_Short exercise_
Copy the lines below word for word, starting with the very first one and ending with the line that contains "Action: point(61,132)", with both of those lines included.

_Extracted material_
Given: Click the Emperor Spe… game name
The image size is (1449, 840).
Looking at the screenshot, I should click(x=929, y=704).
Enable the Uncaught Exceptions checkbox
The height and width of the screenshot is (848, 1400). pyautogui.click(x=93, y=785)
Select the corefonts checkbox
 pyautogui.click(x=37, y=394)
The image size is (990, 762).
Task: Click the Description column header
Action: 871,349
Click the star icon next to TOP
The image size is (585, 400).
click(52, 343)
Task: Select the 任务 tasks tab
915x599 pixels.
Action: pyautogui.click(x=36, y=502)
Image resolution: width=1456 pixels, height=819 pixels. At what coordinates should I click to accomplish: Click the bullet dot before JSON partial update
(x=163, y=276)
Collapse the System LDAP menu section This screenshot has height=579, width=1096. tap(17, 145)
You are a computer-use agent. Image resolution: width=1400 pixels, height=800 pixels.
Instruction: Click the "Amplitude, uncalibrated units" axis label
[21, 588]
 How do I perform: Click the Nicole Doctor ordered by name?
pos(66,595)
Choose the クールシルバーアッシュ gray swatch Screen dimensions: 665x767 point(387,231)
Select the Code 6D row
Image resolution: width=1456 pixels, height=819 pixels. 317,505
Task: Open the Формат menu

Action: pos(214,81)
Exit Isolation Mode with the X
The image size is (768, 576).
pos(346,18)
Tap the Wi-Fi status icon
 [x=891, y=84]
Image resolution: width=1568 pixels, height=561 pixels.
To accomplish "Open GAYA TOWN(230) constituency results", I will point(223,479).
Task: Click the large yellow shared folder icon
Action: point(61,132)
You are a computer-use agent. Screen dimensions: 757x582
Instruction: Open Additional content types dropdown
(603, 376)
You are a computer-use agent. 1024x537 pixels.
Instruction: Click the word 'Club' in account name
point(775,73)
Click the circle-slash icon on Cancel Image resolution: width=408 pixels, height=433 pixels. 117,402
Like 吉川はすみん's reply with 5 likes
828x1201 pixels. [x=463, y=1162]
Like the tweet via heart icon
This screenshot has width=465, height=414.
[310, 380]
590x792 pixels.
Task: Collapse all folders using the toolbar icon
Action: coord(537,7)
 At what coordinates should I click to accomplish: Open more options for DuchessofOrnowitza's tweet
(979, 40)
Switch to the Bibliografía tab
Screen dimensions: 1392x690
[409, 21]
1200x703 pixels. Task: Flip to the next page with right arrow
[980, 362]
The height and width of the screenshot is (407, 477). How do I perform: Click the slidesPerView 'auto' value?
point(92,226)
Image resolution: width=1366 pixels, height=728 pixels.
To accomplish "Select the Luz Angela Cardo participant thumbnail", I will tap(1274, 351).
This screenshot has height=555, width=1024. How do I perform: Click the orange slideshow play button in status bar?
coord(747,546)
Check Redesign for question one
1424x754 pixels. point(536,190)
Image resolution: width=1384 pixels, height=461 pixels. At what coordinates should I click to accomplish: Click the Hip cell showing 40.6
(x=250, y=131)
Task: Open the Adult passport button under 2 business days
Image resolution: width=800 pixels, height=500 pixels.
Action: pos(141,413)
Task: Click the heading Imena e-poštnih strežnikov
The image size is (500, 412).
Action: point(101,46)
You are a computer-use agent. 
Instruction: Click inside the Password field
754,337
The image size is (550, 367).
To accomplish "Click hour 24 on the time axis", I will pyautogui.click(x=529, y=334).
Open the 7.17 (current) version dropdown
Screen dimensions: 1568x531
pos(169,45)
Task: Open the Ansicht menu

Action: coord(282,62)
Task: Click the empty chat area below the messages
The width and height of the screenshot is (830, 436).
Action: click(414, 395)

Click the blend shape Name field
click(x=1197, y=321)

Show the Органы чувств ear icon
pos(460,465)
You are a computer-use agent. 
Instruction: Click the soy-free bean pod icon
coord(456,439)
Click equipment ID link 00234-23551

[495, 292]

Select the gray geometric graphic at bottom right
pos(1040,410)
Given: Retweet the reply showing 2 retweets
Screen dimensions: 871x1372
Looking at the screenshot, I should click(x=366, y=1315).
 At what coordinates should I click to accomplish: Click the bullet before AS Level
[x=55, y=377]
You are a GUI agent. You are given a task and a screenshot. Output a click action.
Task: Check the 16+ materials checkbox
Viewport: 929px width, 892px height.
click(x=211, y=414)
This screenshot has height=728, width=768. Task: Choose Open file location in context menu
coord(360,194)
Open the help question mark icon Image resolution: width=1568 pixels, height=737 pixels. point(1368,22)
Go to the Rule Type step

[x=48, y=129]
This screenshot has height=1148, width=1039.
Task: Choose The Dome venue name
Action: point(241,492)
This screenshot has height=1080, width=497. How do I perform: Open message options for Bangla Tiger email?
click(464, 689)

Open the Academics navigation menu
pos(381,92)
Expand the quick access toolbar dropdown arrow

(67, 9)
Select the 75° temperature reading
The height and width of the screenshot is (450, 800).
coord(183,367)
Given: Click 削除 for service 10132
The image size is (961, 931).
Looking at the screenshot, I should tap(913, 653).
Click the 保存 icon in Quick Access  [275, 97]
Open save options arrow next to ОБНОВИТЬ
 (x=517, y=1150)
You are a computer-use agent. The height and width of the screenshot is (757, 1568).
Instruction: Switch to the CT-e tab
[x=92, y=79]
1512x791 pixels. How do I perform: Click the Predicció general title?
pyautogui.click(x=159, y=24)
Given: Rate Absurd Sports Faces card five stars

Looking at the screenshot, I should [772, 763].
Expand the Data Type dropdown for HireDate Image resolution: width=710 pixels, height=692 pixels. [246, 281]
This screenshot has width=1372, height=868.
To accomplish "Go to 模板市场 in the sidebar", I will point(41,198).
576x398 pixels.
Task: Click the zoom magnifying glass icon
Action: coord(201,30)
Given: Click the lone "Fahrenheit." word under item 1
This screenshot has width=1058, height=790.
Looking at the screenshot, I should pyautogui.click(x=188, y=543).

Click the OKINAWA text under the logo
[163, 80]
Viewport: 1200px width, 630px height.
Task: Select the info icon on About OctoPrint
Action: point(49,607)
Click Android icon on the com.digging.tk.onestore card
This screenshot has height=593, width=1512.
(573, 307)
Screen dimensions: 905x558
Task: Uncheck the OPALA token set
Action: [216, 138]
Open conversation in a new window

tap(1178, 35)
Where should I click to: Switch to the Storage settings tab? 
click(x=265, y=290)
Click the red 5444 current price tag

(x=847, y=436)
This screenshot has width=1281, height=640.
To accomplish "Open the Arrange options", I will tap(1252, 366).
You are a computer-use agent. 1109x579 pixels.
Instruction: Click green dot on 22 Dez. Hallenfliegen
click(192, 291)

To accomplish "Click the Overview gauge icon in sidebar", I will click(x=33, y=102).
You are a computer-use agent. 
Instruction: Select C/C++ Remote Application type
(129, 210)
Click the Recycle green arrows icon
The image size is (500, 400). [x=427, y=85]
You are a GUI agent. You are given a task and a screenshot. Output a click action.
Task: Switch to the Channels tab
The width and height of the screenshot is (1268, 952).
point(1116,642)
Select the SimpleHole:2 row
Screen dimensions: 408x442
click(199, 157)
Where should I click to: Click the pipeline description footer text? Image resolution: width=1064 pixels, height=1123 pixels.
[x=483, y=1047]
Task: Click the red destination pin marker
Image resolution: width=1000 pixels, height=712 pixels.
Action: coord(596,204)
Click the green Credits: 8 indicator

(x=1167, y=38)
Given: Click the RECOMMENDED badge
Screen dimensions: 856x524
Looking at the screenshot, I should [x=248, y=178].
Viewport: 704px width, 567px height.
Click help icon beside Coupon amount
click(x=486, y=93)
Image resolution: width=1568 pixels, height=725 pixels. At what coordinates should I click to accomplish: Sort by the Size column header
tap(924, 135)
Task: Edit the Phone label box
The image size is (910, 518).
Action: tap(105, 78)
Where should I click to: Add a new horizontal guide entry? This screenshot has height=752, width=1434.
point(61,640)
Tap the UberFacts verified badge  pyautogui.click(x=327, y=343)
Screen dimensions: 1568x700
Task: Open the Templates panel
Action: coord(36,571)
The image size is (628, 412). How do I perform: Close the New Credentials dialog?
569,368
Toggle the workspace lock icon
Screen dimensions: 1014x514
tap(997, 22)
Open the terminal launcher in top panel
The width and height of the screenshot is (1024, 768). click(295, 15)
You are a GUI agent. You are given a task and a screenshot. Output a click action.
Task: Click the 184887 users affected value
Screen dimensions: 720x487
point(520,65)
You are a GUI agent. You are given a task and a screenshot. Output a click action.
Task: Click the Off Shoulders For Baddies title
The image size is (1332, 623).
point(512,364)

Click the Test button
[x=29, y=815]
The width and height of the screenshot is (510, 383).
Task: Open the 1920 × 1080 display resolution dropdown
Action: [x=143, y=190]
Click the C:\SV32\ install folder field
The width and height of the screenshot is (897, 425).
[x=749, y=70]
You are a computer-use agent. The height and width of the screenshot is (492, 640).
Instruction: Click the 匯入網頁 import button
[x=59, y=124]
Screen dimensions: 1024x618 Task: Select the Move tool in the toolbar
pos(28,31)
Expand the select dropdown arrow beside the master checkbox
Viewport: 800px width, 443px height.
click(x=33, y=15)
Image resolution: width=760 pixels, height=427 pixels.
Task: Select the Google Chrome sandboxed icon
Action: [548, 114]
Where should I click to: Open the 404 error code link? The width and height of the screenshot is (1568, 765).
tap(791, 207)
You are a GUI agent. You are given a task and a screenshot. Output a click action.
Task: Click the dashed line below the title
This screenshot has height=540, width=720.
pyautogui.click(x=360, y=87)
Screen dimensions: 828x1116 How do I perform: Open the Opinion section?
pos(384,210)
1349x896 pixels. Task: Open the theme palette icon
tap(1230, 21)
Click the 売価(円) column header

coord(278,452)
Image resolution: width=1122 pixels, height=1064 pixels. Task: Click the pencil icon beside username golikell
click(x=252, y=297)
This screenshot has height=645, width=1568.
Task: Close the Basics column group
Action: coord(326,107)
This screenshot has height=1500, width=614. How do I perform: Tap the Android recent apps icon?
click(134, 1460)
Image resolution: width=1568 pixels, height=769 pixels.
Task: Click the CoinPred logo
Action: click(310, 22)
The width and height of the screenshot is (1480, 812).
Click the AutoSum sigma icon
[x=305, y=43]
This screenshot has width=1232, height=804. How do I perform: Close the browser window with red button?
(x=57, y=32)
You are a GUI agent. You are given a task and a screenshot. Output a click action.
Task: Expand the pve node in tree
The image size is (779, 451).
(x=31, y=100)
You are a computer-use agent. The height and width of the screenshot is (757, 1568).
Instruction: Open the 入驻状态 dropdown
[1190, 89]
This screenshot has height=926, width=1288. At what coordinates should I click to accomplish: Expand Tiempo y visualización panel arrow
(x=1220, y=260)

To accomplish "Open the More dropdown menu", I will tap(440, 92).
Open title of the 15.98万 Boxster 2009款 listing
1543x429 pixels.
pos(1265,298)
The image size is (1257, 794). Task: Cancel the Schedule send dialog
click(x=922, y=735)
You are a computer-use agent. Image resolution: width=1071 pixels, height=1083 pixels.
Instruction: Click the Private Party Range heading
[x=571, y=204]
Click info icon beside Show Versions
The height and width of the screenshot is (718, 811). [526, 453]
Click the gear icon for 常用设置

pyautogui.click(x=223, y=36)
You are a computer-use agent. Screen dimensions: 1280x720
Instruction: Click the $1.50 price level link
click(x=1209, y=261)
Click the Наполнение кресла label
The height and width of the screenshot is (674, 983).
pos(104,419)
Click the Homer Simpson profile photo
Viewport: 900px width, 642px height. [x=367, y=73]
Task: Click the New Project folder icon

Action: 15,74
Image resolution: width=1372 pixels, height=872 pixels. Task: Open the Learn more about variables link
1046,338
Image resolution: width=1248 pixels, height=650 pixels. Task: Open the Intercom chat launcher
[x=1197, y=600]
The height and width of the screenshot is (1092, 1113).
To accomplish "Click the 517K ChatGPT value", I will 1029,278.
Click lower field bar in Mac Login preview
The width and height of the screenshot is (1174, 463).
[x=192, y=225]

_Written answer_
Given: Click the Emperor Spe… game name
The image size is (1449, 840).
Looking at the screenshot, I should click(x=929, y=704).
Enable the Uncaught Exceptions checkbox
The height and width of the screenshot is (848, 1400). pyautogui.click(x=93, y=785)
Select the corefonts checkbox
 pyautogui.click(x=37, y=394)
The image size is (990, 762).
Task: Click the Description column header
Action: 871,349
Click the star icon next to TOP
The image size is (585, 400).
click(52, 343)
Task: Select the 任务 tasks tab
915x599 pixels.
Action: pyautogui.click(x=36, y=502)
Image resolution: width=1456 pixels, height=819 pixels. At what coordinates should I click to accomplish: Click the bullet dot before JSON partial update
(x=163, y=276)
Collapse the System LDAP menu section This screenshot has height=579, width=1096. tap(17, 145)
You are a computer-use agent. Image resolution: width=1400 pixels, height=800 pixels.
Instruction: Click the "Amplitude, uncalibrated units" axis label
[21, 588]
 How do I perform: Click the Nicole Doctor ordered by name?
pos(66,595)
Choose the クールシルバーアッシュ gray swatch Screen dimensions: 665x767 point(387,231)
Select the Code 6D row
Image resolution: width=1456 pixels, height=819 pixels. 317,505
Task: Open the Формат menu

Action: pos(214,81)
Exit Isolation Mode with the X
The image size is (768, 576).
pos(346,18)
Tap the Wi-Fi status icon
 [x=891, y=84]
Image resolution: width=1568 pixels, height=561 pixels.
To accomplish "Open GAYA TOWN(230) constituency results", I will point(223,479).
Task: Click the large yellow shared folder icon
Action: point(61,132)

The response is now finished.